Tuesday, June 2, 2015

Using a 3D Printer for Props

One of the perks that I get at work is the use of a 3D printer (a Makerbot Replicator 2x). An entire group of employees chipped in to purchase the printer and our company was gracious enough to donate some funds for it.

I've been wanting a 3D printer ever since I saw one at Maker Faire all those many years ago. Each year that we attend (like this year), there are more printers out there at various prices and qualities. It's getting to the point where they are very affordable. This year at Maker Faire (2015), there was an very large tent dedicated to just 3D printers and CNC machines. I counted at least 15 different 3D printer vendors with some very reasonable prices.

But since I have one at work, I haven't felt quite the need (yet) to have one in my own house. So, I've been making copious use of the 3D printer at work to create props for my cosplays.  I've already written about one of the props that I made -- San's dagger from Princess Mononoke -- which has already gotten a lot of "likes" and people adding it to their own collections.

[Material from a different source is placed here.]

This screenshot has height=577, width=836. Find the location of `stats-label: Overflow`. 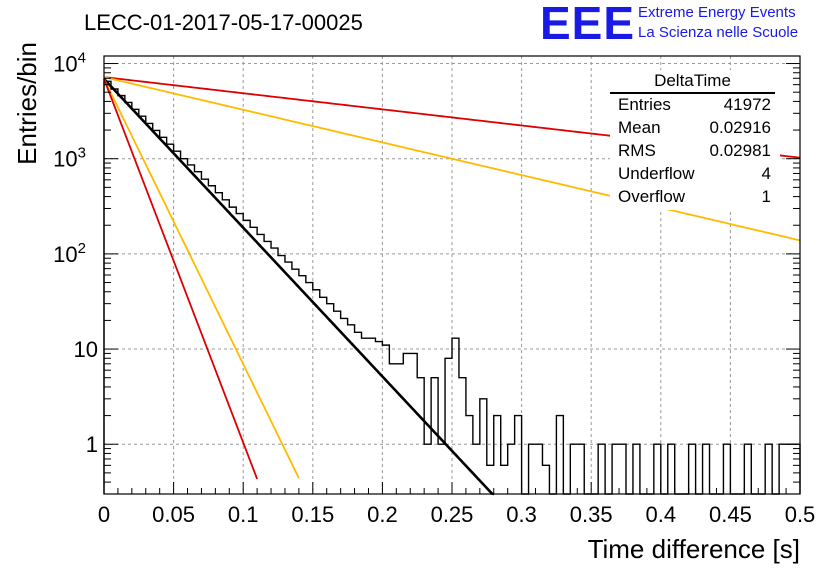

For this prop, I modified someone's existing design (under a Creative Commons - Attribution Share Alike license) to make the dagger. For anyone who wants to make it, I uploaded the files to Thingiverse.com so that you can print out one for yourself. (Princess Mononoke - San's Dagger)

I've also been printing out other props for other cosplays. There's actually a large number of makers who have created costume props from various movies, t.v. shows, and comic books. And the files are free, so I'm making use of their generous creativity.

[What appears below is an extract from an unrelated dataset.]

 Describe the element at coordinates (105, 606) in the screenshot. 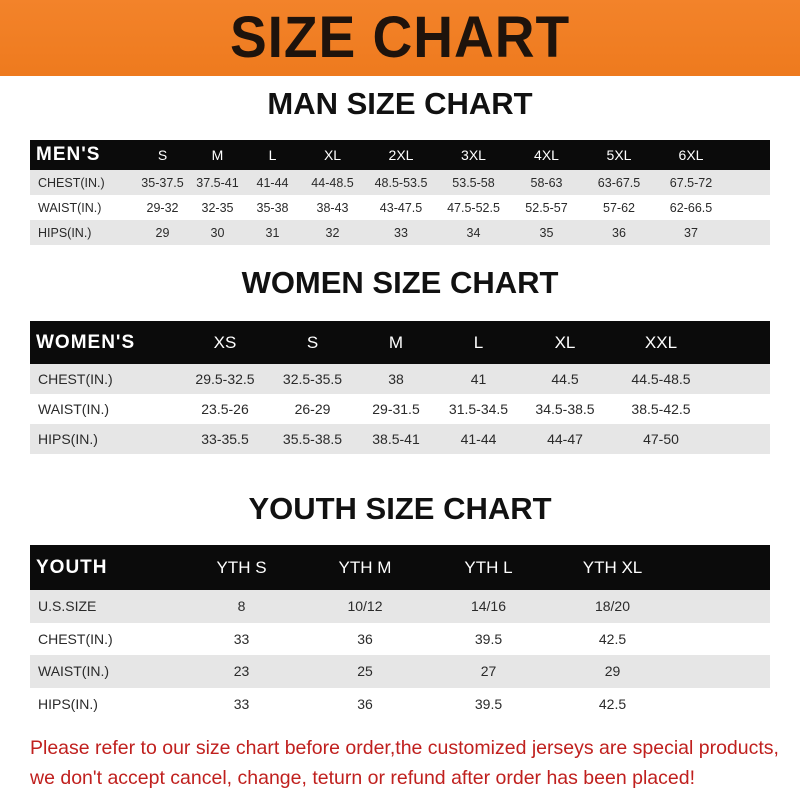

I see `measurement-label: U.S.SIZE` at that location.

Printing, printing, printing...

Here's the final object. I won't tell you what it's for....just yet...until I get the other pieces printed.

Let's just say that I've been having fun with many of the existing files on Thingiverse and Youmagine. Plus, since I can print things at work, I start the files and come back some time later to a finished print since it takes anywhere from 1-7 hours for a print, depending on the size.

Here's another set of props. Can you guess what it is?

And, I'm also at the point of making my own very simple props using TinkerCad, which I'll write about later once I get the prints finalized. 

But needless to say, I've been having fun using the 3D printer. It's also changing how I think about certain prop pieces. Once prices have come down a lot further, I'll seriously consider adding one to our home. Now, I just need to hone my painting skills somewhat.